Alors, sur les photos, vous ne verrez jamais rien d’autre qu’une parfaite satisfaction dans l’ordre des choses. Il arrive même que ça ne nous étonne plus, tout ce bonheur.

Là, par exemple, sur la photo de la pause repas, j’ai mis quelques secondes à repérer l’entourloupe ; un gros spot lumineux éclaire le premier rang qui n’ignore donc rien du photographe à l’œuvre. Alors, que ce soit l’indien ou le shérif, c’est extérieur joie pour tout le monde. On voit rarement l’envers du décors. De fait, on le voit tellement peu, qu’une légende voudrait nous faire croire qu’il n’existe aucun « envers ».
 
D’ailleurs, si des machines pouvaient avoir autant de fausse chaleur humaine que nous, y’a belle lurette que nous aurions tous été renvoyés à nos cursus de base, n’en doutez pas un instant. Et notre chère direction n’aurait pas cette légère raideur au niveau des cervicales, lorsqu’il s’agit de nous immortaliser dans une occupation autre que celle de notre rôle de conte de fée.

Cette barrière fallacieuse entre rêve et réalité commence à me bouffer. Je ne sais pas si je perds la tête mais j’ai cru voir Blanche Neige glisser une messe basse dans l’oreille du chef ; ce qui expliquerait le renvoi de Joyeux. Je l’avais bien vu, ce dernier dimanche, ronchonner avec Grincheux parce que leur scène avait été encore une fois maintenue, malgré le mauvais temps.

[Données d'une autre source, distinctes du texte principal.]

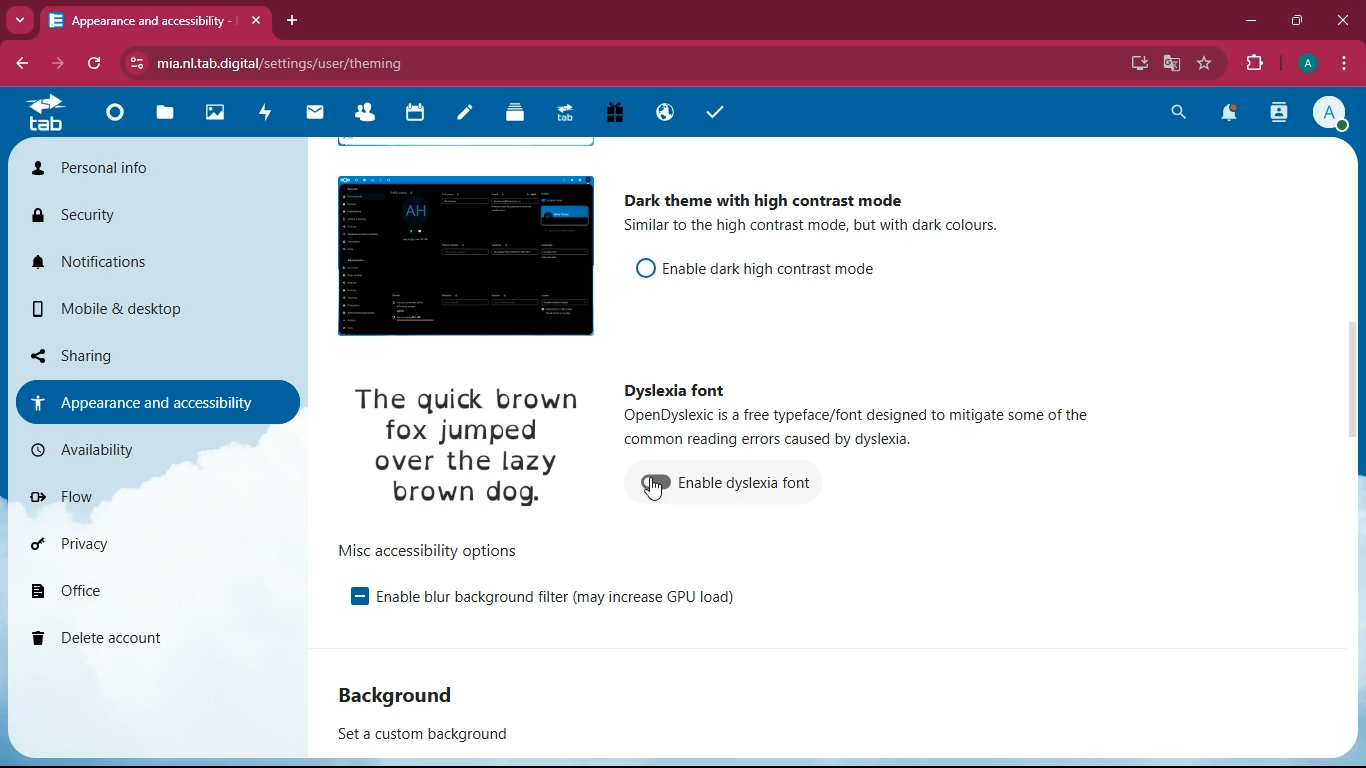 This screenshot has height=768, width=1366. Describe the element at coordinates (1276, 115) in the screenshot. I see `activity` at that location.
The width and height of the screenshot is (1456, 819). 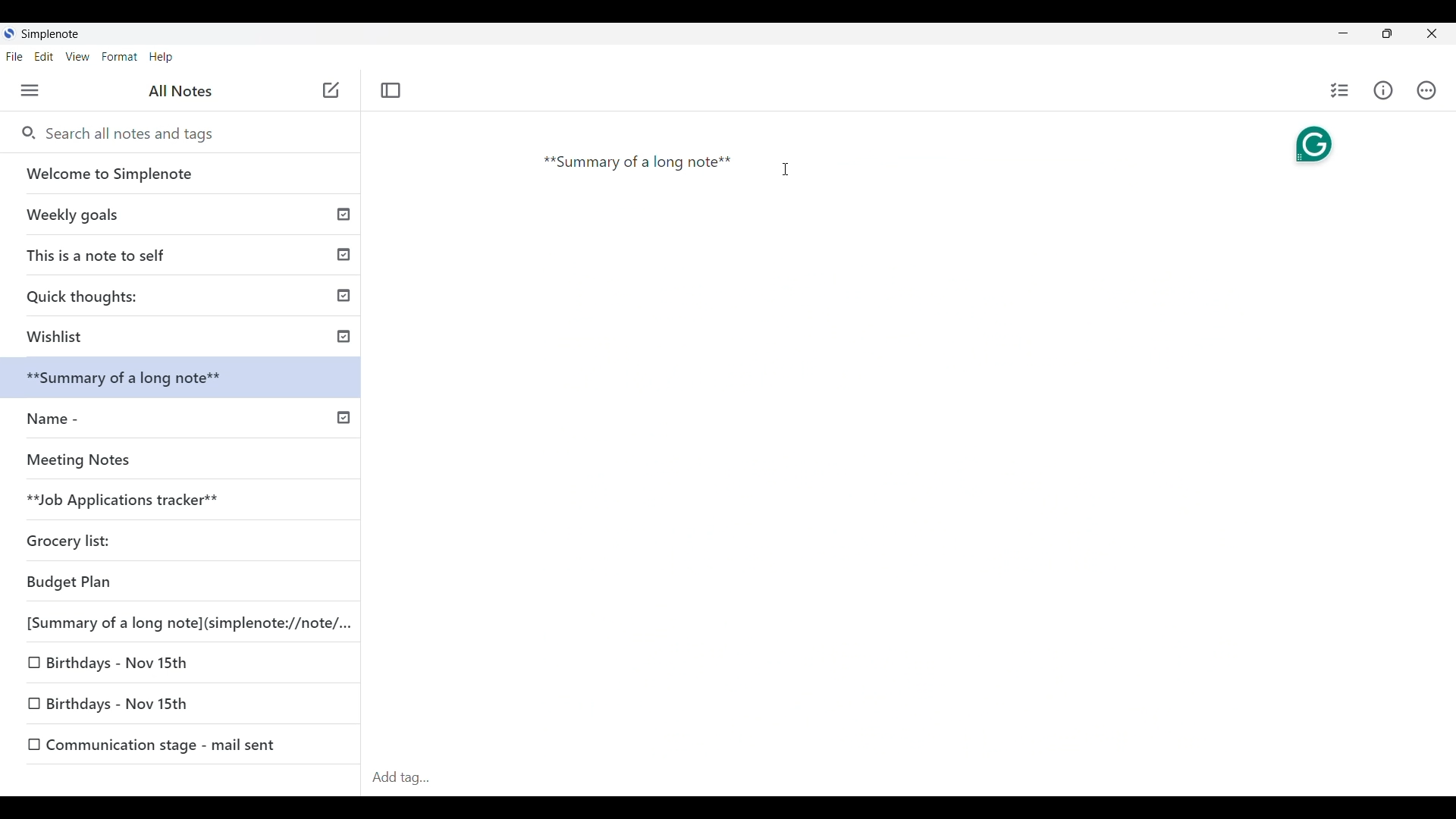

Maitriser les humeurs, du Temps et des Hommes, c’est de la toute première nécessité pour les gens du Divertissement. Ce que je peux tout à fait concevoir.
Par contre, ce qui fait froid dans le dos, c’est lorsqu’on se rend compte que toute la société tend vers ce but : que le spectacle n’ait pas de fin, que nous puissions à jamais baigner dans l'illusion tenace d’une éternelle prestation théâtralisée, le cerveau trempant doucement dans un liquide tiède et sucré, incapable de se confronter à une quelconque finitude, que ce soit de son désir, de son confort, de ses certitudes…
Même la mort devient un simple outil à générer du rebondissement, sachant que l’on peut à loisir créer et supprimer ces êtres virtuels dont la seule tâche est de nous bercer. Et pourquoi pas, une fois le cerveau bien ramolli, bien disponible, ne pas lui imprimer l’envie de tel ou tel produit ?
Qu’au moins tout ce cirque serve à quelque chose…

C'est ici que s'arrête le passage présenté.